Thanks MikeLM and phatch.


----------



## cliveb (Mar 16, 2005)

I do something like that for my own benefit! When I've rehydrated them, I mix the tomatoes with garlic, capers, black peppercorns, bay leaves and a pinch of oregano. Given the adverse criticisms of garlic, I roast mine first. 
Usually, four days is enough for the flavour to really come through.


----------



## mikelm (Dec 23, 2000)

Jon-
*Is the four hour soak at room temperature or in hot water? *

Y'know- I don't really remember. I think either room temp or 140 degrees or so would work.

Mike


----------



## busymominmo (Feb 24, 2015)

Rookie working with sun dried tomatoes. New recipe call for two packs (no size given) the dried tomatoes rehydrated. I could only find the ones in a jar w/oil. How much should I sub? 
Recipe calls for 1 lb bow tie pasta, I lb chicken breast, 1 bulb of garlic, 16 oz feta if that helps


----------



## busymominmo (Feb 24, 2015)

what if I have opposite problem. Recipe calls for dry pack and I have oil, how much do I sub? Recipe calls for 2 packs dry but no size given


----------



## chicagoterry (Apr 3, 2012)

2 "packs" is an utterly meaningless measurement unless you are taking the recipe off of said package.

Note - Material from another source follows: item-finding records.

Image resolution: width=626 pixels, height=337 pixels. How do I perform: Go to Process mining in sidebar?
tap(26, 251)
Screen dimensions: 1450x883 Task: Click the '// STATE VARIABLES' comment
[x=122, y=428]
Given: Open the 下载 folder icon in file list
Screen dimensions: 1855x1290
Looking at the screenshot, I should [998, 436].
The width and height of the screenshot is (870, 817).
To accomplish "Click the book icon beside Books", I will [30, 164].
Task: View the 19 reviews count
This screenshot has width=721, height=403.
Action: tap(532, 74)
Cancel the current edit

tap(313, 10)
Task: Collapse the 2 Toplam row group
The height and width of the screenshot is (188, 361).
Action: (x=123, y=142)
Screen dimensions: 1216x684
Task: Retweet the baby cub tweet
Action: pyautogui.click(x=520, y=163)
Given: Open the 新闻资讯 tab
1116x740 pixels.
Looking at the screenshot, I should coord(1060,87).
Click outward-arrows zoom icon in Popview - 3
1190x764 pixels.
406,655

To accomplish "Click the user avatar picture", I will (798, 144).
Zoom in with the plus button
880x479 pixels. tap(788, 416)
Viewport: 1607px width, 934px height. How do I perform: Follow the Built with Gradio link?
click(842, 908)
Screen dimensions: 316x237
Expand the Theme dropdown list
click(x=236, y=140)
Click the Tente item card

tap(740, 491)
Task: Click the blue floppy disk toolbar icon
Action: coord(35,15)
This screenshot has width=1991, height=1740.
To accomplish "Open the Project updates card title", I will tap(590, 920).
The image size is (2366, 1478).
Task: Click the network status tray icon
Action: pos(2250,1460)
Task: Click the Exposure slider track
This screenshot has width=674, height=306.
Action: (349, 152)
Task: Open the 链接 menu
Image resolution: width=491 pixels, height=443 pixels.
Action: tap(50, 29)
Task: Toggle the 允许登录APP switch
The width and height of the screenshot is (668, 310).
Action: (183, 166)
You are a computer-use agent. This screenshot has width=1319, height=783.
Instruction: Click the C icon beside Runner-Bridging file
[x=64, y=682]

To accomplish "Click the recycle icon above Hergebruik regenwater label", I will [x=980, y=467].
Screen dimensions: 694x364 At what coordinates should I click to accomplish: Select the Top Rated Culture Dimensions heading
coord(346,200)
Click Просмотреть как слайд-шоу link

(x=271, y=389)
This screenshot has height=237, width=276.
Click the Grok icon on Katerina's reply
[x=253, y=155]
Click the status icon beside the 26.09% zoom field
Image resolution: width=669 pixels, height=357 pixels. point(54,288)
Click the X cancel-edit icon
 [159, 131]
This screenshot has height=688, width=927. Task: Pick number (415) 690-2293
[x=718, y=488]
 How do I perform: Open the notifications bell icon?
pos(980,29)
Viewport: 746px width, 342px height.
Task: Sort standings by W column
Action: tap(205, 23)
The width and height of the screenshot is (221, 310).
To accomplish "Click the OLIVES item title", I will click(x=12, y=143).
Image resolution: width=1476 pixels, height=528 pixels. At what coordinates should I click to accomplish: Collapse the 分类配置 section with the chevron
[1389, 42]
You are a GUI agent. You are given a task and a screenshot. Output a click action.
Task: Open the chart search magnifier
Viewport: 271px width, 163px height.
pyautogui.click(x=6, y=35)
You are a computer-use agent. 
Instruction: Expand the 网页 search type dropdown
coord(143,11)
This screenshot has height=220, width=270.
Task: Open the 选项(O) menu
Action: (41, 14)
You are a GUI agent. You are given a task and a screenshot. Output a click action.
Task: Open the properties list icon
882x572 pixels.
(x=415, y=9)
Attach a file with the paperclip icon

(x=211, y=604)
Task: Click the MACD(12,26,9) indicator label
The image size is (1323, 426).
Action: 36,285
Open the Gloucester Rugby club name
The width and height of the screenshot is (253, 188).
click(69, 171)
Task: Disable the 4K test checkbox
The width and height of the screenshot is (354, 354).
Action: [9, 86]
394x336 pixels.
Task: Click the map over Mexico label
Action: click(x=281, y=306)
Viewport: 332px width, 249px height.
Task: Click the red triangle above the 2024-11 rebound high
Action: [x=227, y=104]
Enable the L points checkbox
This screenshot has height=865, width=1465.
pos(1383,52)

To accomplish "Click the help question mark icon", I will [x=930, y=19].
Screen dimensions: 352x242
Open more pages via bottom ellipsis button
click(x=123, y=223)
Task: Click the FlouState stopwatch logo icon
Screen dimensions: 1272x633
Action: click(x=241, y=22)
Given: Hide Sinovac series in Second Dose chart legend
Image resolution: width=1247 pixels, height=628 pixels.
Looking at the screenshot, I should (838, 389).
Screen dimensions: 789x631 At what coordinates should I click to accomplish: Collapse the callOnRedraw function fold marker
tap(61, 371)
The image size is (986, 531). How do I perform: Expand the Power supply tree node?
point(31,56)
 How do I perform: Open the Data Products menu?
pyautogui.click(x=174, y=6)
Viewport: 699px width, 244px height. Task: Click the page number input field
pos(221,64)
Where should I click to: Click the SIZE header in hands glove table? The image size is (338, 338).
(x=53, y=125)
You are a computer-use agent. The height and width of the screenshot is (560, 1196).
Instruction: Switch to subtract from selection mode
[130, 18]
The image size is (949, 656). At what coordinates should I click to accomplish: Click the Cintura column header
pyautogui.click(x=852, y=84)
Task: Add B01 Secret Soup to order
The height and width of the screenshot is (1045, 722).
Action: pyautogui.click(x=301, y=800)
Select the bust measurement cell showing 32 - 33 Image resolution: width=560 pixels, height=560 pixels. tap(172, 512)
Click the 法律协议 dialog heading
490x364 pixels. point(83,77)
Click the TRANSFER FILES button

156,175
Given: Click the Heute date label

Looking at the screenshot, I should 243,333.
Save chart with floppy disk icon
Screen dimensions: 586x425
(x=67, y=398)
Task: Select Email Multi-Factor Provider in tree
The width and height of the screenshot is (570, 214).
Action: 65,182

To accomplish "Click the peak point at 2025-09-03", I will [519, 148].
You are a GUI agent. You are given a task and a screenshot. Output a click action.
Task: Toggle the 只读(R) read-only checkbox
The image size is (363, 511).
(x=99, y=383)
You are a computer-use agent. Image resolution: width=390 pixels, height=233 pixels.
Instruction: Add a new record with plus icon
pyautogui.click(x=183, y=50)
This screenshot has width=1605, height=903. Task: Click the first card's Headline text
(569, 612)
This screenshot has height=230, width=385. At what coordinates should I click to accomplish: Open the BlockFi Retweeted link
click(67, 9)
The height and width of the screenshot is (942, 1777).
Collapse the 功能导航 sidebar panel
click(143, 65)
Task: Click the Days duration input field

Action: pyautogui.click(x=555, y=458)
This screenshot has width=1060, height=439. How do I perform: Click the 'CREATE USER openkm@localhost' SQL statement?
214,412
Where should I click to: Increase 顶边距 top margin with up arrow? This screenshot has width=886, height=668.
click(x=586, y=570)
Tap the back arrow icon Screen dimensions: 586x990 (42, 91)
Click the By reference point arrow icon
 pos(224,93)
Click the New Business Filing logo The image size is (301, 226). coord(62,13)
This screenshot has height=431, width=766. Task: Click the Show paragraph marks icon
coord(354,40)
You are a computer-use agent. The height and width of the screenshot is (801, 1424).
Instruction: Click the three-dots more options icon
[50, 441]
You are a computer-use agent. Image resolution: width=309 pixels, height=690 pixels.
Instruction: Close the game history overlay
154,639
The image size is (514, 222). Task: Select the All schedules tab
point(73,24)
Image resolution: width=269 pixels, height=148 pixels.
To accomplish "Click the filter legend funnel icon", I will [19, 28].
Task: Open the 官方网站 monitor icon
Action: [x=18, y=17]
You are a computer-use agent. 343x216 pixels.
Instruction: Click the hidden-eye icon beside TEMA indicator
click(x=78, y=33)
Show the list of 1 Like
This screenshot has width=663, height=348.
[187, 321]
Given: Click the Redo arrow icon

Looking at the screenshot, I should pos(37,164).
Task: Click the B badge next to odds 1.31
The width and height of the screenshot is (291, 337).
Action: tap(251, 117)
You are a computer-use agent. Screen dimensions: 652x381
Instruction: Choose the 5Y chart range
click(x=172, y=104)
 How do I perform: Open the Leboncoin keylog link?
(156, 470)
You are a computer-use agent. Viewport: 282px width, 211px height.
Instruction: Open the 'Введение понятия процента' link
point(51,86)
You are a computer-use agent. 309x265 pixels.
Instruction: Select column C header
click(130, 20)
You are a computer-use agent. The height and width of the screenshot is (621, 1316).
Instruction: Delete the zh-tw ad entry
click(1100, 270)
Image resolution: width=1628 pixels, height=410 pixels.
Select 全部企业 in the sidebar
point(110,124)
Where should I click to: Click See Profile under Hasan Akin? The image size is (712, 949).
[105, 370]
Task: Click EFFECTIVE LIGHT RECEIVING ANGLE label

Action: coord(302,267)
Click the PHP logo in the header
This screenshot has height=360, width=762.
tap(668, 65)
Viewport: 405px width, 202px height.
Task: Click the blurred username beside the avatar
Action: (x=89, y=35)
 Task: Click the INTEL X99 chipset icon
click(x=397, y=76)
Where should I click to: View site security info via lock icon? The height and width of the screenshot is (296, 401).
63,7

What are you trying to make? I'm betting whatever it is will be much better using the the oil-packed variety, anyway, and that the main difference in using one rather than the other will be flavor, rather than whether the recipe works or not. The dried tomatoes on their own are both almost unchewable and not very flavorful until they are reconstituted in some way.


----------



## brianshaw (Dec 18, 2010)

For a pasta dish with 1 lb of pasta, no matter if it is a hot dish or a cold salad, I would only use oil packed.  Or rehydrate dried and marinade in oil for a few days as someone previously posted many years ago.  For quantity I would suggest 6 to 8 tomatoes, cut into strips or diced, with adjustments made based on how much the people eating the dish like sun-dried tomato.  That quantity is probably about a 4 oz bottle of pre-made oil-packed dried tomato.

"two packs"... what a hoot!  May be referring to the small cellophane packs sold at one time at Trader Joes.  Each, if I recall, had about 4 dried tomatoes in it.


----------



## mikelm (Dec 23, 2000)

Fun this thread is revived after about nine years!  Shows that ChefTalk never goes out of style.

Just want to mention that Trader Joe's carries a nice julienned SDT in olive oil.

Mike


----------